5 Tips On How to Stop Your Dog From Chewing Stuff

I have a large dog who has always enjoyed chewing, so I’ve tried everything but nothing seems to work! What can I do to stop her chewing everything she shouldn’t?

A dog that is experiencing separation anxiety may chew out of frustration or boredom, so it’s worth trying to keep your pooch occupied when you’re not around. Some toys can be filled with treats and frozen for a delicious distraction! It may also help if you exercise your dog before leaving him alone for any length of time.

How to Stop Your Dog From Chewing Stuff

There’s nothing worse than watching your favorite pair of shoes, tv remote, or that expensive showerhead get reduced to rubble, or spending hours repairing the damage left behind by your dog’s naughty chewing habits. So what can you do to stop this destruction?

Here our canine behavior expert gives her top tips on how to prevent that guilty look in your pet’s eyes when they’ve chewed up something that doesn’t belong to them.

Chewing is often an issue with puppies too, so getting some obedience training at this early stage can pay dividends later on! You could also invest in tasty chews, such as pigs ears which are great for keeping their teeth clean while they gnaw on them.

And finally, it might seem obvious, but the best way to prevent unwanted chewing is to make sure your dog only has to chew toys, and no shoes or other items that he should not be chewing.

What are the best ways to stop my pet from chewing on everything around the house?

Provide plenty of chew toys

So your dog can’t get his paws on anything else! You could also spray anything you don’t want to be chewed with a bitter apple product or another taste deterrent that will discourage him.

It’s also important to know when to take control of an unwanted behavior before it becomes a habit. If you catch your pet in the act, give them a firm ‘no’ and show them what they should be chewing instead.

Puppies often need guidance about which items are acceptable for play and which are not. Keep the items your puppy should be playing with off the floor in a cupboard or on a high shelf and give him an old shoe or another toy to play with when you’re around to supervise.

Exercise your dog regularly

So he gets all that excess energy out! Dogs will often chew more during their alone time, so spending some quality time together before you leave for work could distract them from chewing. He may just run around like crazy and then collapse into a deep sleep – perfect!

Feed your dog a balanced diet from an early age

Dogs that eat a healthy, nutritious diet are less likely to engage in problem behaviors such as chewing.

A variety of foods containing high levels of nutritional value will ensure your pet is getting all the energy and essential nutrients he or she needs for a happy and healthy life – which you can continue by feeding him other small meals throughout the day.
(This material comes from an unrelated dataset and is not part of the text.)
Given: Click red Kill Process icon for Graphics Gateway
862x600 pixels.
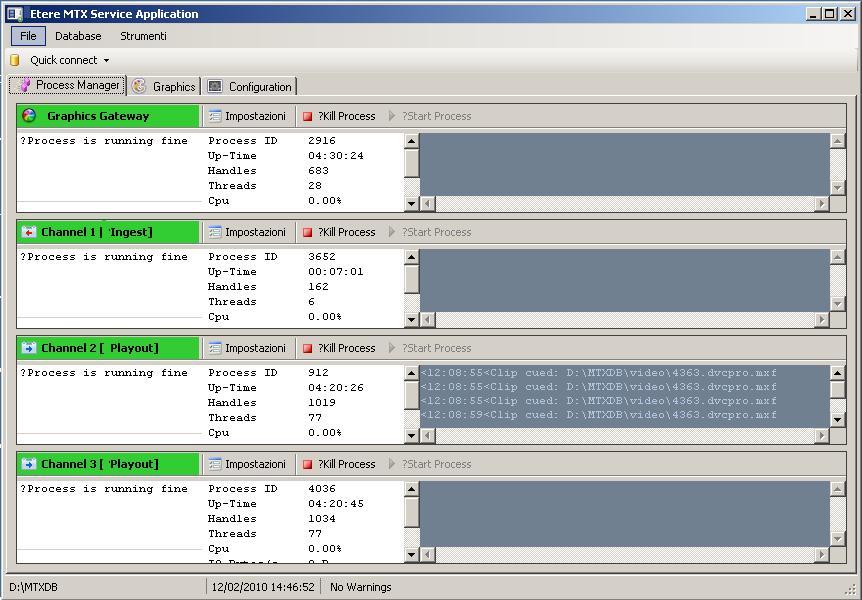Looking at the screenshot, I should 308,117.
This way your pet’s appetite should be satisfied, which will make them less likely to feel the need to snack on things around your home.

Give your dog his own room

It sounds obvious, but dogs don’t like feeling isolated and may display destructive behavior if they sense they’re not part of the family pack. Providing comfortable bedding and a nice, warm blanket will encourage your pet to relax and feel more comfortable in his own space.
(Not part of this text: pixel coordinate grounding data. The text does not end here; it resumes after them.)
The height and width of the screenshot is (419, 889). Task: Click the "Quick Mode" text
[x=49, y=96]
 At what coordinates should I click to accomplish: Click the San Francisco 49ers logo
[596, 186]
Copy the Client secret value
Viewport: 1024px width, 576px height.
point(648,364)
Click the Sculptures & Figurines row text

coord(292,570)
Restricts certain areas like bathrooms, bedrooms, children’s rooms. Use baby gates to keep your pet in certain parts of the house so they don’t have free roam. Bathroom cabinets are especially tempting for them to find stuff to chew on.
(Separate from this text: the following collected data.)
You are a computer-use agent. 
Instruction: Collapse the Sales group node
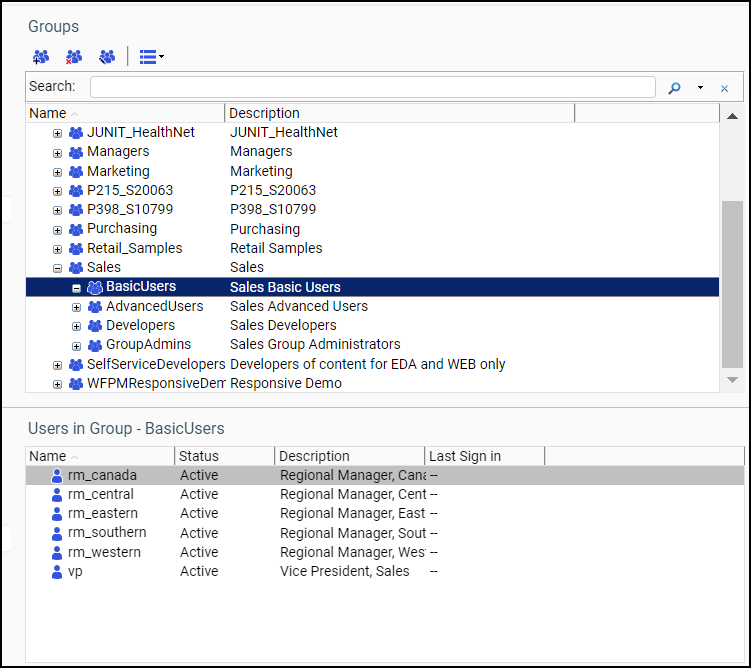pyautogui.click(x=57, y=268)
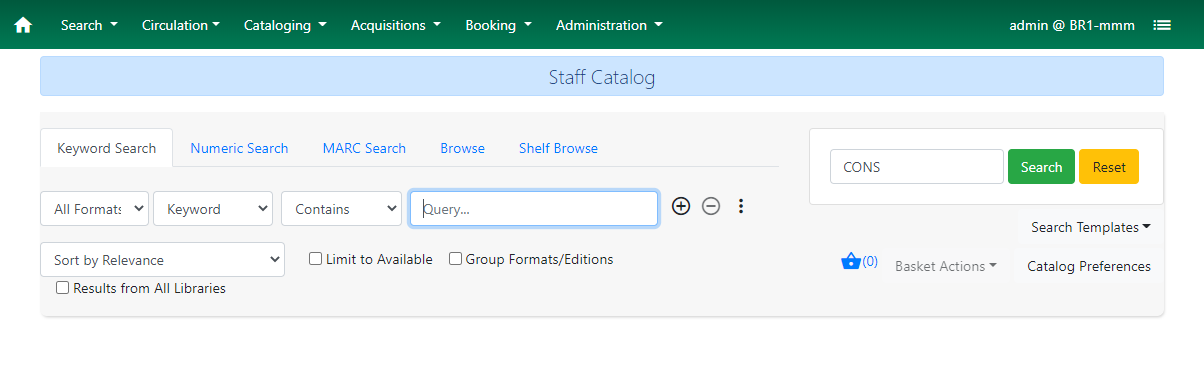The width and height of the screenshot is (1204, 366).
Task: Expand the Keyword search field selector
Action: pyautogui.click(x=213, y=209)
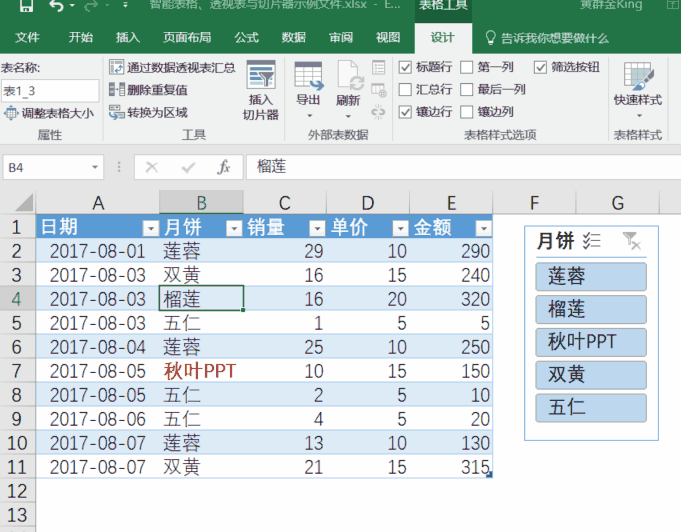
Task: Expand the Export (导出) dropdown
Action: point(308,115)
Use air-tight containers for things like shoes, toys, remotes, etc. Dogs can smell just about anything even if it falls behind the furniture.

Train your dog so he understands what is expected of him

If your furry friend knows exactly what you expect of him, he’s less likely to do the opposite! We all know how stubborn pups can be sometimes – but fortunately, there are hundreds of different training techniques for dogs that rely on positive reinforcement.

Training your dog shows them that you’re not just their master; it also helps build trust between the two of you and strengthens the bond that has developed over time. Without knowing any better than chewing up everything she shouldn’t, it’s important to teach her which behavior she should or shouldn’t engage in with some puppy classes.

As soon as your dog starts chewing something they shouldn’t, say ‘leave’ in a sharp voice and then give them one of their own toys. Praise them when they pick up the toy and start to chew on it instead.

Then, take whatever your pet has been chewing out of sight for a while so that he doesn’t have access to anything else of interest! You could also try spraying things you don’t want to be chewed with some bitter apple or taste deterrent product that will discourage your pup from biting onto them.

If you do catch your pet in the act of chewing on something they shouldn’t, tell them ‘no’ and show them what they should be chewing instead.

Dogs that spend lots of time running around when they’re not at home often chew more during their alone time so it’s important to take some quality time with your pup before you head off to work – he may just run around like crazy and then collapse into a deep sleep!

About the author

Blossom Smith

Hi there! I’m Blossom. I enjoy the simple things in life – a walk through the woods, a cozy blanket, a tasty meal or a good book. When I got married 13 years ago, I was truly clueless in the realm of homemaking.